▶ [Entries provided]
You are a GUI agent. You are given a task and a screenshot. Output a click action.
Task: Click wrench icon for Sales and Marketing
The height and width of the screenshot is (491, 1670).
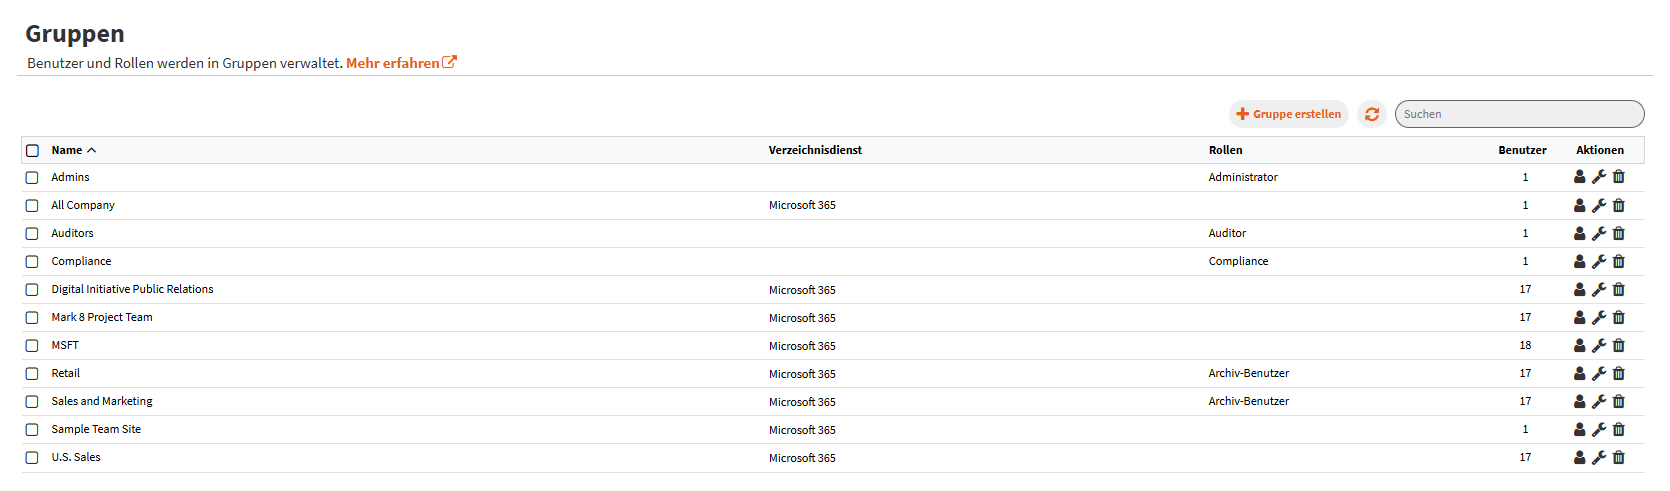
==
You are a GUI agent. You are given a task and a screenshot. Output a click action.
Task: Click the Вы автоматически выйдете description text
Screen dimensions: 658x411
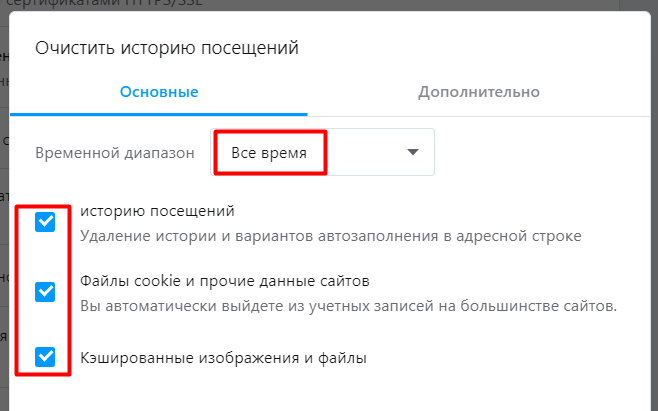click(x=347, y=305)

▶ [What to do] Within the material above, extract exactly the lines that start at the line containing "Task: Click wrench" and stop after the line containing "The height and", and only those.

▶ [Exercise response]
Task: Click wrench icon for Sales and Marketing
The height and width of the screenshot is (491, 1670).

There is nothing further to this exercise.